(Stored items)

========

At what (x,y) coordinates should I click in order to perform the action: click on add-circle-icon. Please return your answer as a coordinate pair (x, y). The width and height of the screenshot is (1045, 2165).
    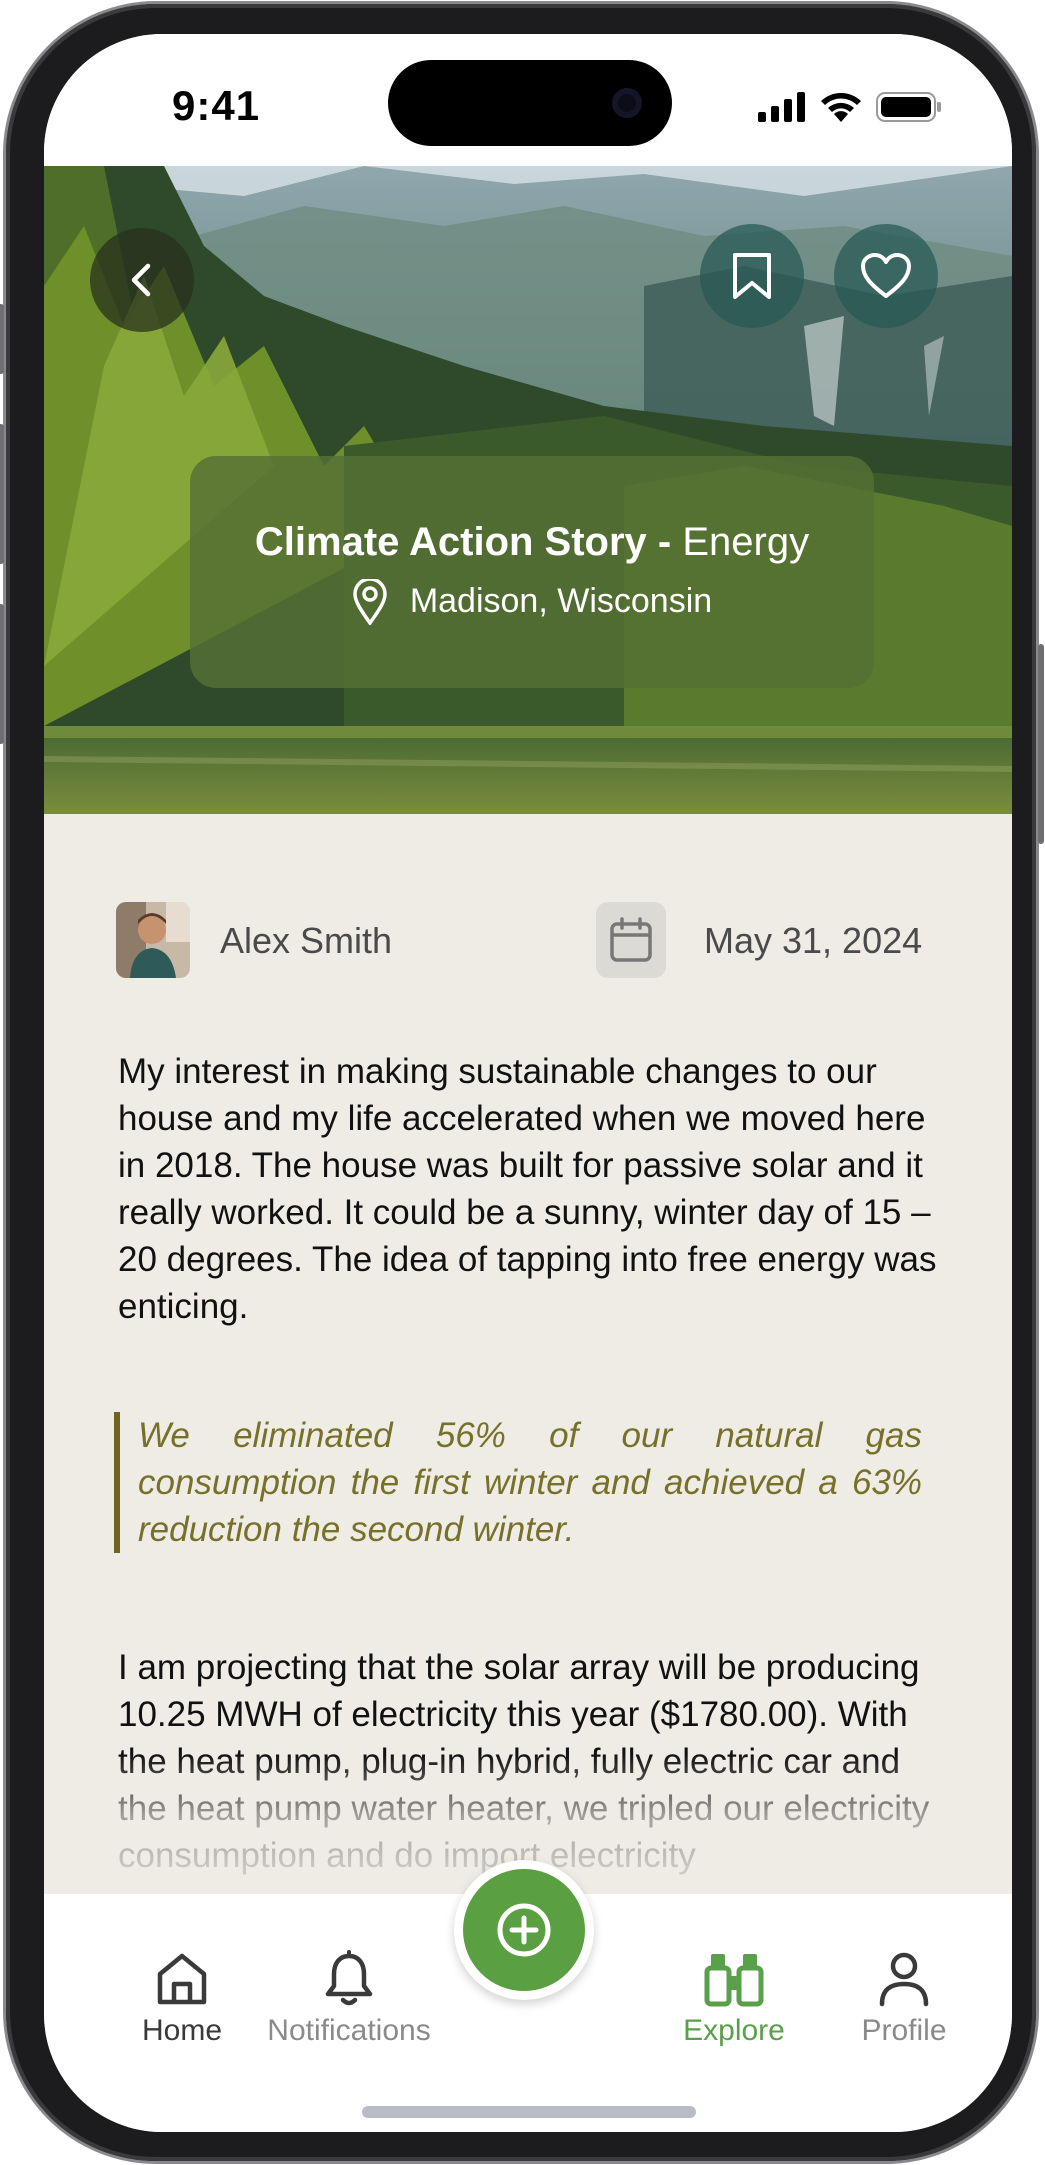
    Looking at the image, I should click on (524, 1930).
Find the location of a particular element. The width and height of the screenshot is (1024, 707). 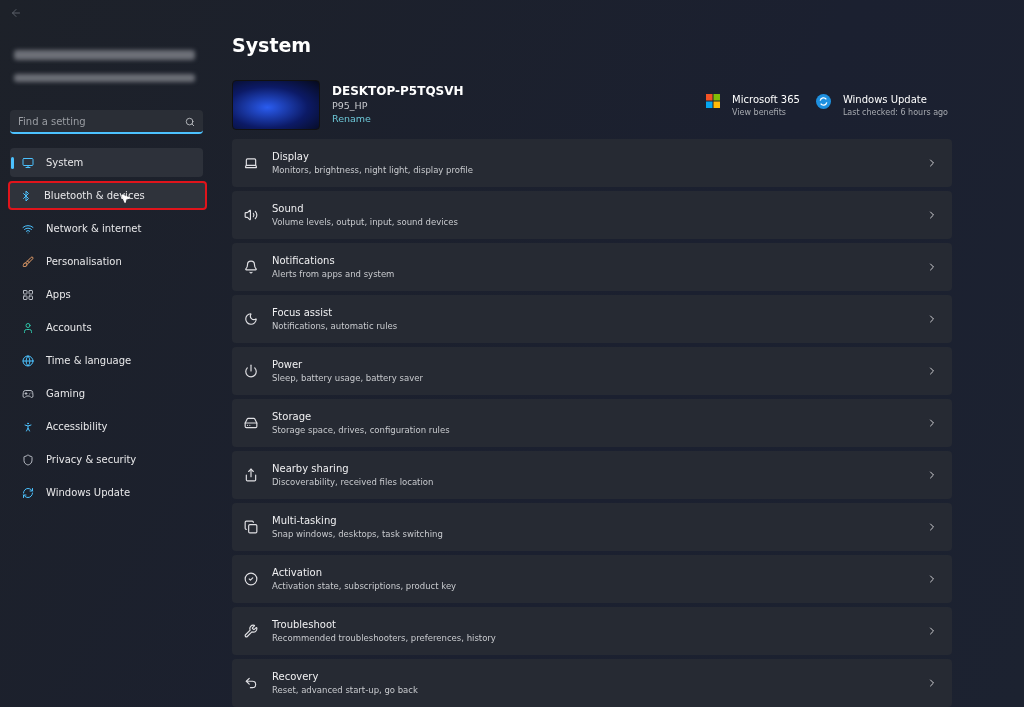

sidebar-item: Windows Update is located at coordinates (106, 492).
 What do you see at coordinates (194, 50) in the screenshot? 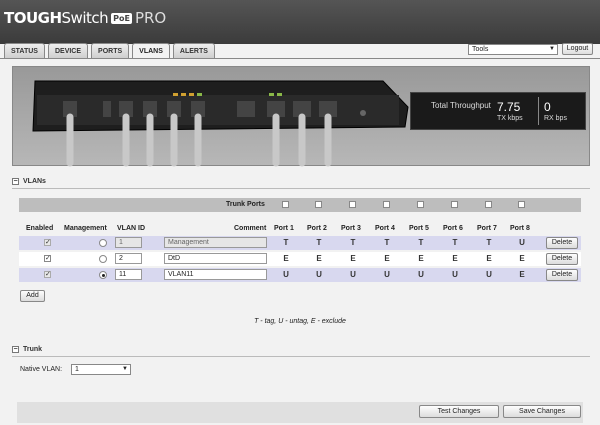
I see `tab-alerts: ALERTS` at bounding box center [194, 50].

========

**PROBLEM TO SOLVE**
Copy out every one of the records above word for word, leaving out the pictures.

**TASK OUTPUT**
At what (x,y) coordinates should I click in order to perform the action: click on add-circle-icon. Please return your answer as a coordinate pair (x, y). The width and height of the screenshot is (1045, 2165).
    Looking at the image, I should click on (524, 1930).
Find the location of a particular element. The width and height of the screenshot is (1024, 707). 

sidebar-item: Windows Update is located at coordinates (106, 492).
 What do you see at coordinates (194, 50) in the screenshot? 
I see `tab-alerts: ALERTS` at bounding box center [194, 50].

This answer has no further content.